— begin —

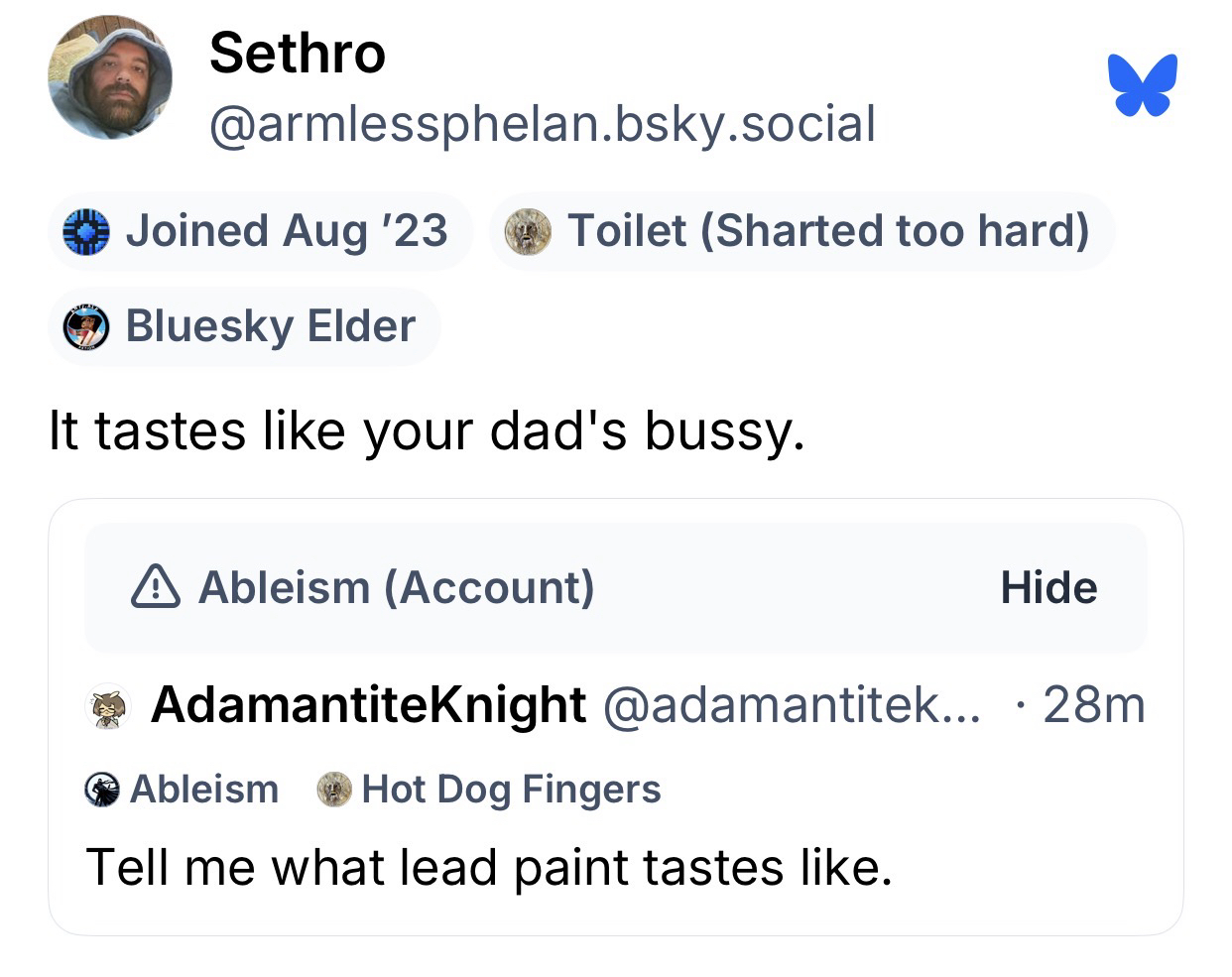This screenshot has width=1232, height=977.
Task: Select the Toilet (Sharted too hard) label
Action: tap(827, 231)
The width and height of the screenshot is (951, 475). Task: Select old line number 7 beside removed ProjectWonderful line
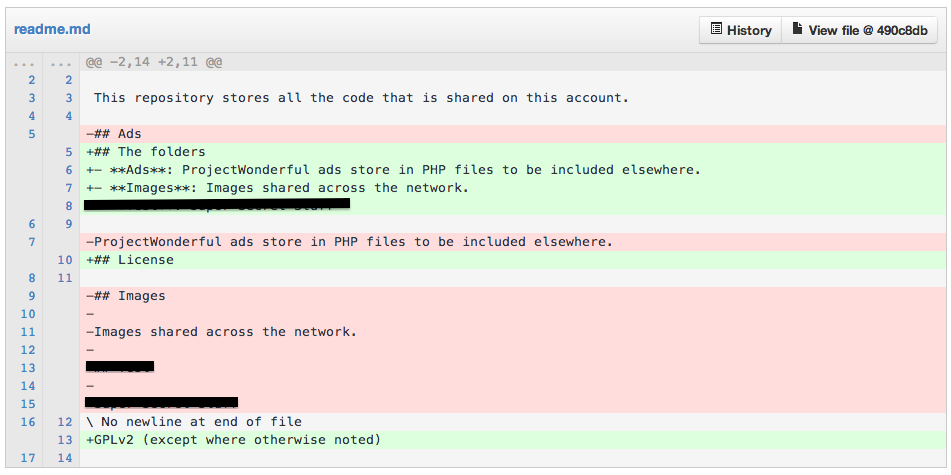[x=32, y=242]
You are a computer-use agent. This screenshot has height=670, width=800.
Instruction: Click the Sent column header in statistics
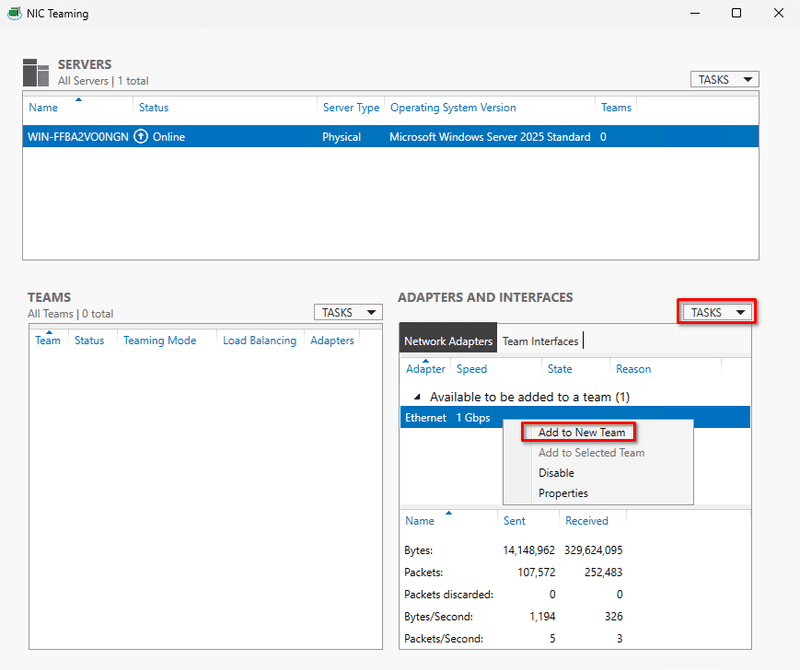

— end —

## INSTRUCTION
Reproduce the data verbatim, beginning with the line that contains "The width and" and continuing down to the final line of the data, with both ends included. Omit the pictures from your output.

## TASK RESULT
The width and height of the screenshot is (951, 475). Task: Select old line number 7 beside removed ProjectWonderful line
[x=32, y=242]
You are a computer-use agent. This screenshot has height=670, width=800.
Instruction: Click the Sent column header in statistics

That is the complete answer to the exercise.